Lets save our final best model and tokenizer to the Hugging Face Hub and create a model card.

# Save processor and create model card
tokenizer.save_pretrained("modernbert-llm-router")
trainer.create_model_card()
trainer.push_to_hub()

4. Run Inference & test model

To wrap up this tutorial, we will run inference on a few examples and test our model. We will use the pipeline method from the transformers library to run inference on our model.

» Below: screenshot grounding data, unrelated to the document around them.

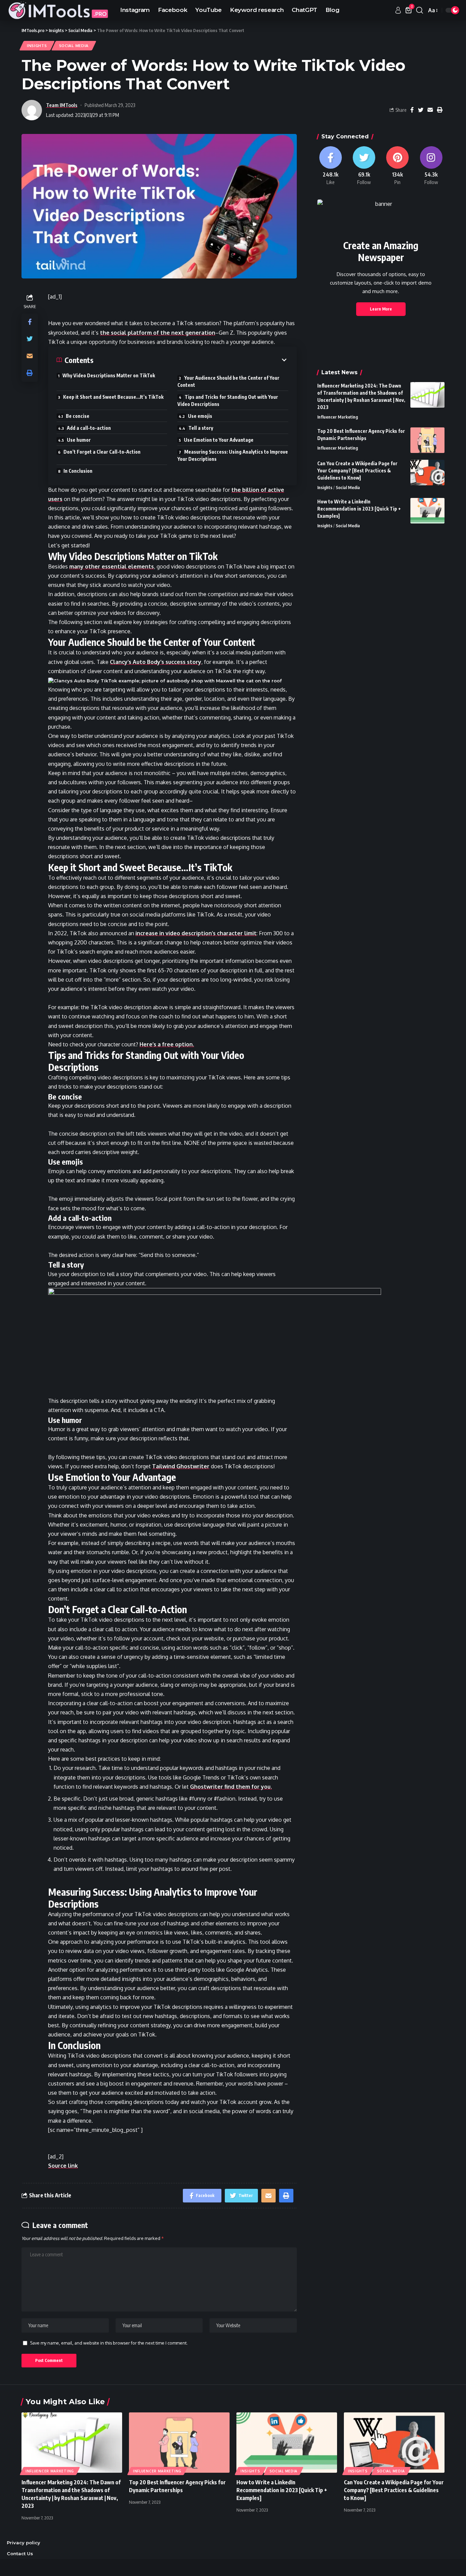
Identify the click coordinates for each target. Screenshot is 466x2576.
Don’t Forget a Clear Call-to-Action (102, 452)
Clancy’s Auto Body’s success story (155, 661)
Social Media (74, 45)
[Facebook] (330, 166)
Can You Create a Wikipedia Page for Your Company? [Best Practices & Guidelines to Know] (357, 470)
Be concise (77, 416)
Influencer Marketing (337, 417)
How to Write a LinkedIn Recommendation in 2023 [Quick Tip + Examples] (359, 509)
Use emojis (200, 416)
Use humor (79, 440)
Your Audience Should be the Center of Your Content (228, 381)
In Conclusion (77, 471)
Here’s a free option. (167, 1044)
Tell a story (200, 428)
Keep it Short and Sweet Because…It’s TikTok (113, 397)
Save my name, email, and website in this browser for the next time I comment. (109, 2343)
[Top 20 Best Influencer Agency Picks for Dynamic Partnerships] (427, 440)
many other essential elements (111, 566)
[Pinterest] (397, 166)
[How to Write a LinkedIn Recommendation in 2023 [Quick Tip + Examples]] (427, 511)
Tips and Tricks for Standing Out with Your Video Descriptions (227, 400)
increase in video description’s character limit (196, 933)
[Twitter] (364, 166)
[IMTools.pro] (58, 10)
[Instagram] (431, 166)
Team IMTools (61, 105)
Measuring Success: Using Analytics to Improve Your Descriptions (232, 455)
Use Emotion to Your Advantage (218, 440)
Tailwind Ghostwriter (180, 1466)
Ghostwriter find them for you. (231, 1786)
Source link (63, 2165)
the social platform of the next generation (157, 332)
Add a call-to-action (89, 428)
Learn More (381, 309)
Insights (37, 45)
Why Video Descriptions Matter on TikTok (108, 375)
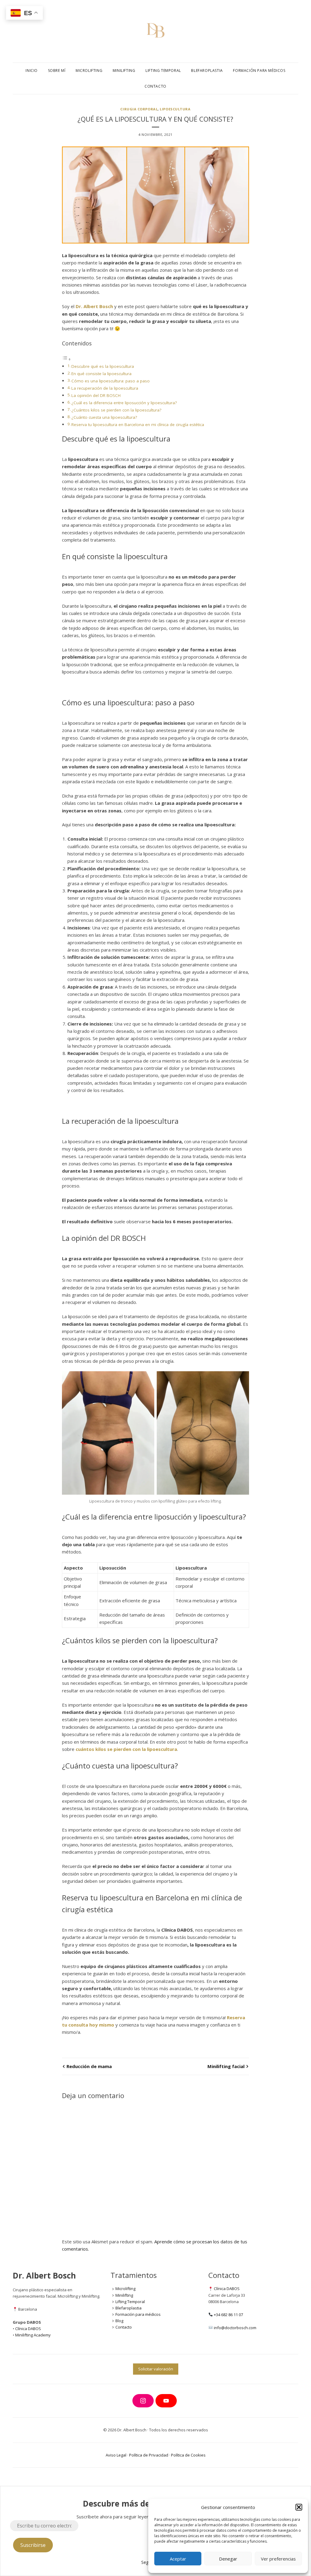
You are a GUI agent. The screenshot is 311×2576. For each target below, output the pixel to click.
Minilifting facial (225, 2066)
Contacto (155, 86)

from transformers import pipeline
 
# load model from huggingface.co/models using our repository id
classifier = pipeline("sentiment-analysis", model="modernbert-llm-router", device=0)
 
sample = "How does the structure and function of plasmodesmata affect cell-to-cell communication and signaling in plant tissues, particularly in response to environmental stresses?"
 
 
pred = classifier(sample)
print(pred)
# [{'label': 'large_llm', 'score': 1.0}]

Conclusion

In this tutorial, we learned how to fine-tune ModernBERT for an LLM routing classification task. We demonstrated how to leverage the Hugging Face ecosystem to efficiently train and deploy a specialized classifier that can intelligently route user prompts to the most appropriate LLM model.

Using modern training optimizations like flash attention, fused optimizers and mixed precision, we were able to train our model efficiently. Comparing ModernBERT with the original BERT we reduced training time by approximately 3x (1048s vs 321s) on our dataset and outperformed the original BERT by 3% on a more challenging dataset. But more importantly, ModernBERT was trained on 2 trillion tokens, which are more diverse and up to date than the Wikipedia-based training data of the original BERT.

This example showcases how smaller, specialized models remain valuable in the age of large language models - particularly for high-throughput, latency-sensitive tasks like LLM routing. By using ModernBERT's improved architecture and broader training data, we can build more robust and efficient classification systems.